Kürbistarte für einen Koch und zwei verhinderte Golferinnen

Gestern Abend waren Susi und Iris zu Gast, und weil ich in den letzten drei Wochen sowieso mein Glück am Herd gefunden habe, und beim Abholen der beiden an einem Berg mit Hokaidokürbissen vorbeikam - gab es die erste Kürbistarte des Jahres. Wenn schon Herbst, dann so!



Der Teig esteht aus 250 Gramm Mehl, einer odentlichen Prise Salz und Tymian, 100 ml Öl und 70 ml Wasser, durchkneten und mit Zugabe von Wasser oder Mehl schauen, dass er nicht mehr nässt oder trocken wird. Er muss ein wenig feucht sein, dann ist es richtig. Für 2 Stunden in den Kühlschrank damit!

Anschliessend ein Drittel von einem grossen Hokaidokürbis abschneiden, entkernen, schälen, würfeln und mit Wasser und Creme Fraiche 20 Minuten in einer Pfanne mit fein gehackten weissen Zwiebeln dünsten, bis die Stücke schön weich sind. 200 Gramm Egerlinge oder Champignons in Scheiben schneiden, 50 Gramm Grana Padano reiben, 30 Gramm Gorgonzola zerbrechen, ein paar Blätter Basilikum und Salbei schneiden und alles mit frisch grob gemörserten Pfeffer und Salz vermischen, und die Kürbispaste einmischen. Dann noch 2 Eier dazu (der bauernhof ist gleich hinter dem Golfplatz), kräftig umrühren, gerne auch mit den blossen Händen.

Zwischendrin Teig holen, 10 Minuten warm werden lassen, und im Verhältnis 60/40 teilen.
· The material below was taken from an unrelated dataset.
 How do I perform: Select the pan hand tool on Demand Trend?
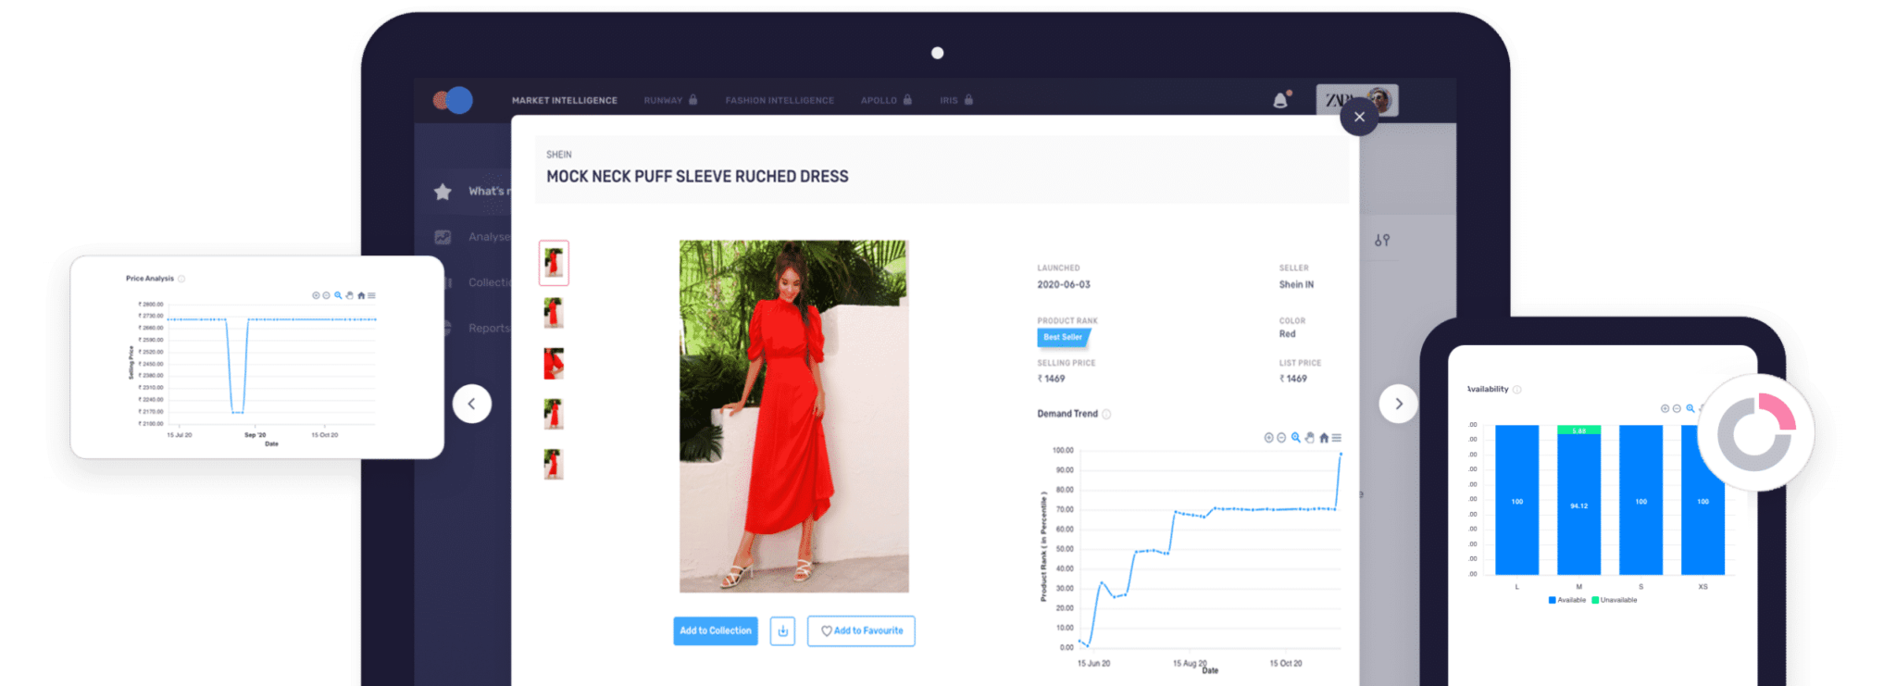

Erst den kleineren Teil für den Deckel auf Backpapier rund ausrollen und beiseite tun, dann den grösseren Teil ausrollen, und zwar so gross, dass man ihn mitsamt Backpapier in die Backform setzen kann, und er an den Rändern ca. 5 cm hoch aufsteht. Füllung rein, Teigdeckel drauf und mit dem Teigrand verdrücken, ab in den auf 200 Grad vorgeheizten Ofen und ca. 40 Minuten backen.

Nach ca. 20 Minuten sevieren. Göttlich. Das nächste Mal mehr machen, denn obwohl die Gäste nach dem 5. Loch keine Lust mehr hatten, sind sie sehr hungrig.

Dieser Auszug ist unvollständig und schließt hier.